_Provided entries_
■ ■ ■

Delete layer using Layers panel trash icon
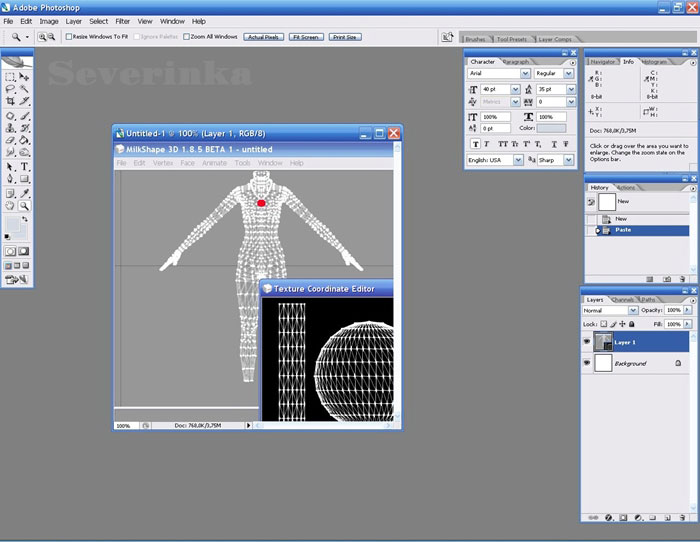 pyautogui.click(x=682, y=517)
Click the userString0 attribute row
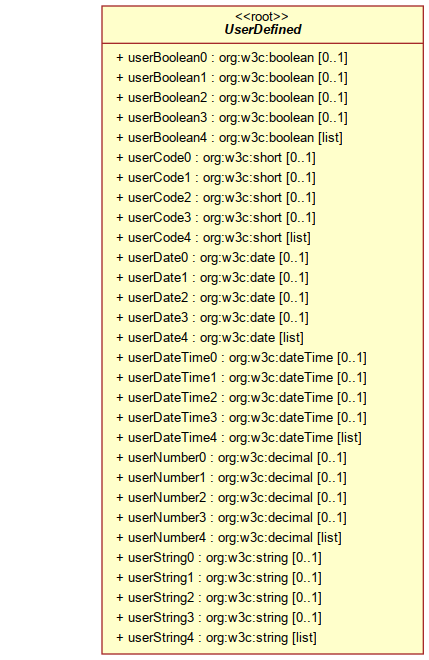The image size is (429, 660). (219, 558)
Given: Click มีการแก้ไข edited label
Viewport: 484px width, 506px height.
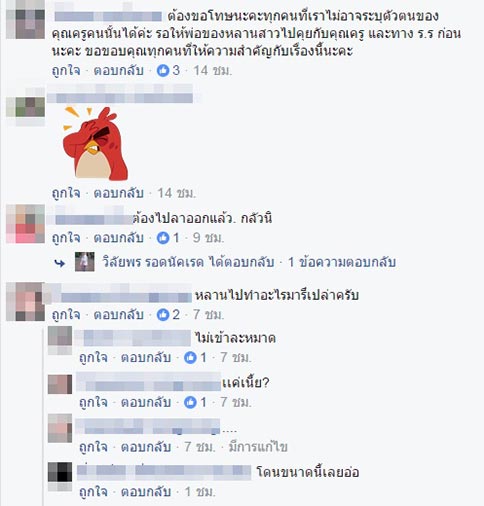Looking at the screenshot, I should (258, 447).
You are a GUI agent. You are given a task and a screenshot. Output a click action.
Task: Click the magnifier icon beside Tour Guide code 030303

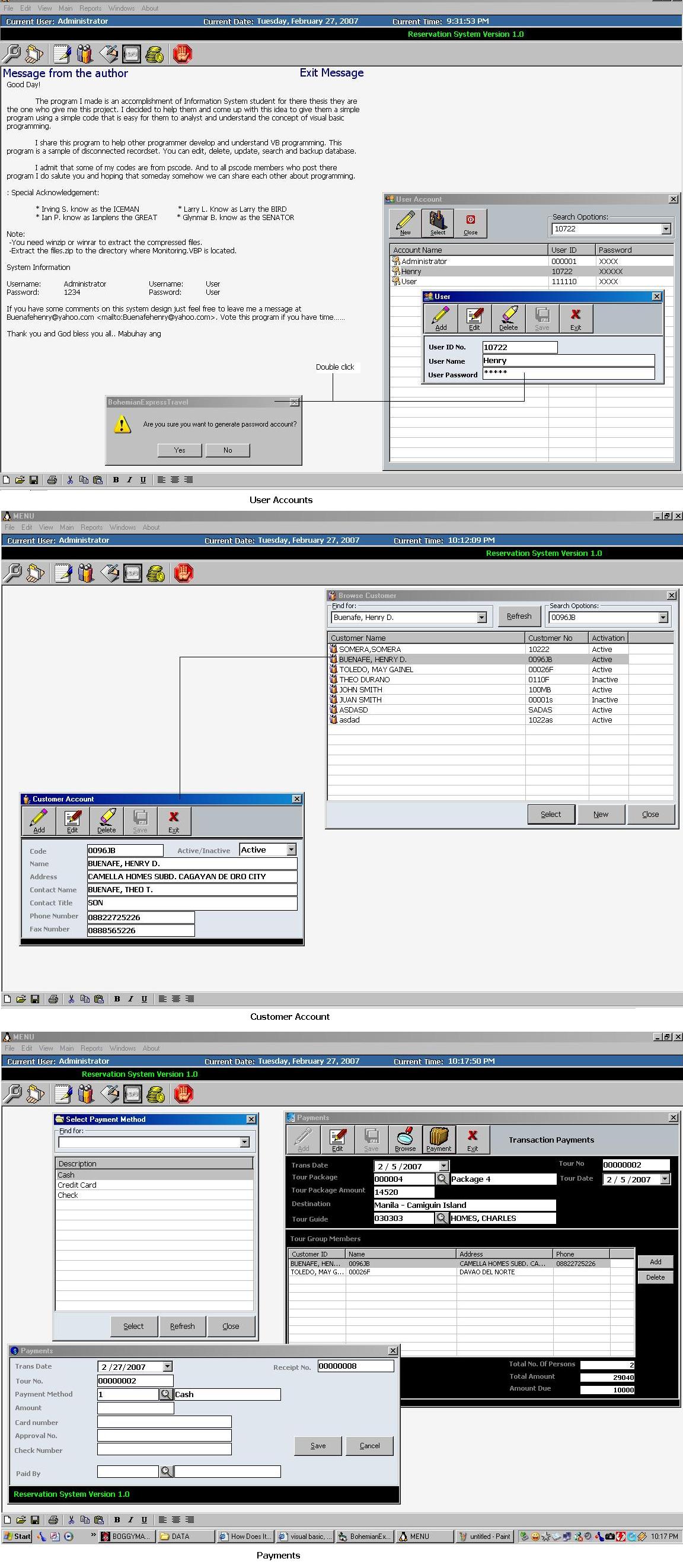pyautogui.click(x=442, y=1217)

■ ■ ■

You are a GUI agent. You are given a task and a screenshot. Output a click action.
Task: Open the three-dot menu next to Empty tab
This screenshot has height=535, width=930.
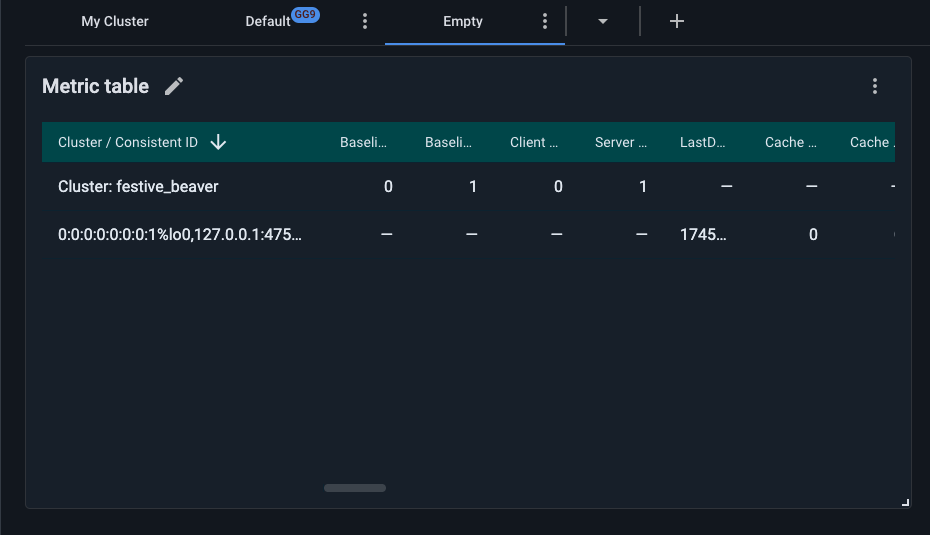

■ ■ ■

Copy out the rows from the line with "Delete layer using Layers panel trash icon" to the line with "pyautogui.click(x=442, y=1217)", keeping both of those lines and reproducing every line exactly, but leave the pictures out.

_Answer to this exercise_
Delete layer using Layers panel trash icon
 pyautogui.click(x=682, y=517)
Click the userString0 attribute row
The image size is (429, 660). (219, 558)
Given: Click มีการแก้ไข edited label
Viewport: 484px width, 506px height.
Looking at the screenshot, I should (258, 447).
You are a GUI agent. You are given a task and a screenshot. Output a click action.
Task: Click the magnifier icon beside Tour Guide code 030303

pyautogui.click(x=442, y=1217)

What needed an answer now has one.